Hungry Indians are ordering in like crazy, rekindling investors’ appetite for the country’s food-tech sector.
On June 21 (Thursday), Swiggy announced that it had raised $210 million in fresh funding from new and existing investors, including Naspers, DST Global, Meituan-Dianping, and Coatue Management. The deal turns Swiggy into India’s 11th unicorn—a privately held startup that’s valued at over $1 billion.
The Bengaluru-based company intends to use the funds to ramp up its supply-chain network, expand to new markets, and double its technology headcount, it said in a statement.
But chew on this for a minute: Just two years ago, the food-tech industry was in the doldrums, haemorrhaging money, and rife with layoffs, restructuring, and scandals.
The new unicorn
Founded in 2014 by Sriharsha Majety, Nandan Reddy, and Rahul Jaimini, Swiggy is among the fastest Indian startups to grow into a unicorn.
“What we must appreciate about Swiggy is the laser-sharp focus on solving one problem,” said Sanchit Vir Gogia, chief analyst and CEO at Greyhound Research. “(There’s) competition, there’s so much of noise from the market, business models are changing, (but) despite all that, (they are) proving true to what (they) started for.”
Unlike other delivery companies, Swiggy owns its delivery fleet of 40,000 executives that work with over 35,000 restaurant partners across 15 Indian cities. This strategy, which allows Swiggy to better control its customer experience, has played a role in its success, according to analysts. In fact, in 2015 and 2016, when its peers were downsizing, the company expanded its operations.
Swiggy has also been constantly trying to innovate, analysts note. Earlier this year, it rolled out Swiggy POP, a service that curates and delivers quick single-serve meals. It also launched Swiggy Scheduled, a feature that lets customers pre-order meals.
Alongside, the company also stepped up its advertising and marketing campaigns to widen its customer base. “Towards the IPL season in particular, there’s been a huge jump in orders. They’re trying to expand across city tiers and people are getting more and more used to the platform,” said Vaibhav Arora of RedSeer Management Consulting.

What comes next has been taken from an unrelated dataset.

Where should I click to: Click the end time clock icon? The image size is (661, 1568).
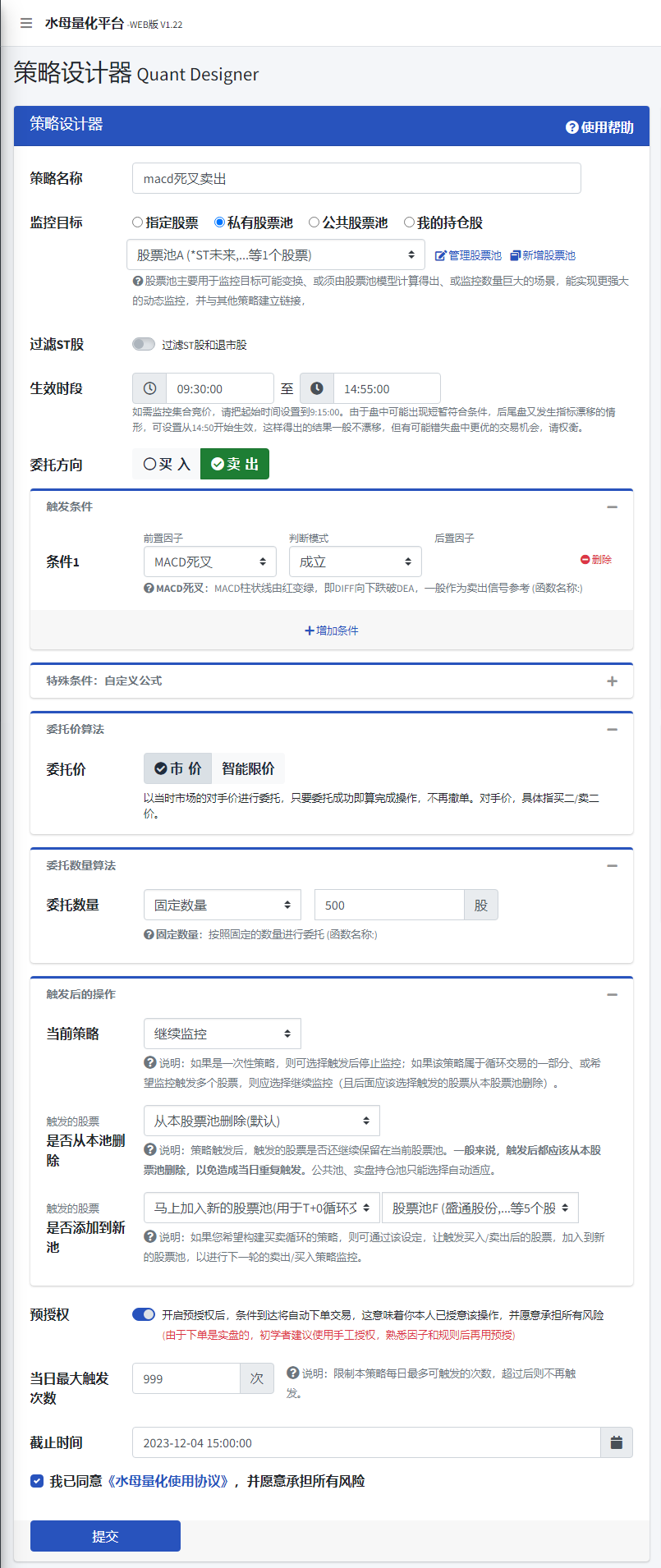pyautogui.click(x=317, y=388)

Having gotten this far, Swiggy now needs to ensure that it doesn’t lose focus—particularly with new investors coming on board. “Too many cooks spoil the broth,” Gogia said. “It is easy to get derailed from here.”
Food-tech’s bumpy ride
In 2015, when India’s startup ecosystem was on a high, industry observers had predicted that food-tech would be one of its stars. Startups in this segment attracted a flood of funds. “It was like ‘hey, they invested in a food-tech company; we don’t have one in our portfolio, we must get one in our portfolio too’,” Pankaj Jain, former member of startup accelerator 500 Startups, had told Quartz back then in November 2015.

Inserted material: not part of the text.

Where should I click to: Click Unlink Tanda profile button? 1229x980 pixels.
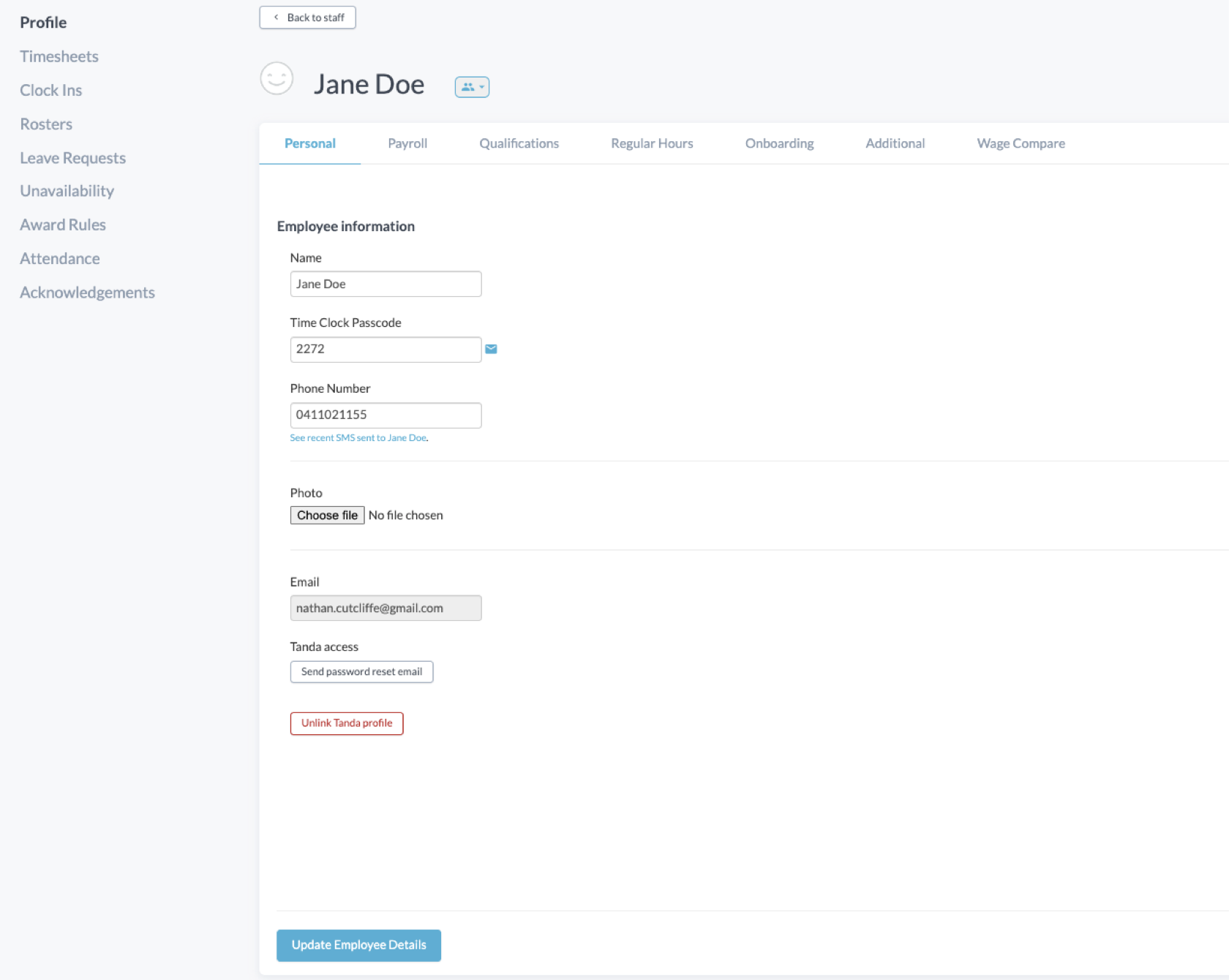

But the bubble burst quickly.
Companies began to downsize. Zomato, one of the industry’s oldest and biggest players, fired 300 employees—around 10% of its workforce. Smaller startups such as Dazo, Spoonjoy, and Eatlo were either acquired by larger players or simply shut shop. Morale hit rock-bottom.
Angry emails from Zomato CEO Deepinder Goyal about the company’s unsatisfactory performance were leaked in November 2015. Around the same time, Mumbai-based food-delivery startup TinyOwl, which has since shuttered, faced employees’ wrath when co-founder Gaurav Choudhary was held hostage after a round of restructuring. Swiggy had its share of troubles, too. In 2017, an anonymous blog post by a whistleblower accused it of indulging in unfair trade practices.
Meanwhile, funding was down to a trickle by 2016 when the sector received less than $80 million compared to the $500 million it got the year before.
Then came the turnaround in 2017, as Indians began ordering food online more often than before.
“The overall food-tech industry is growing very fast. Unlike what it was earlier, the unit economics have started to make sense,” Arora said. “This is an industry where customers are willing to pay.”
The restructuring and consolidation have helped clean the sector up, attracting new deep-pocketed entrants like UberEats, a food-delivery portal owned by ride-hailing company Uber, and Google. Existing players, too, have sharpened their focus on the food-delivery market. ”Zomato, which was looking at everything on the food side… they’ve also started pushing the delivery side of things very aggressively right now,” Arora said.
But it is unlikely that any more will join the party now, analysts say. “There’s only room for as many players. Two to three is what you can have,” Gogia said.
Instead, expect a tussle between the big guns, particularly with Swiggy gaining more firepower.
“Power is being concentrated with a few players, the way we see in retail, where you largely have a duopoly. I think these guys will expand, Zomato is pretty much pan-India,” said Yugal Joshi, vice-president of Texas-based consulting and research firm Everest Group. “I don’t think any regional brands will come up now.”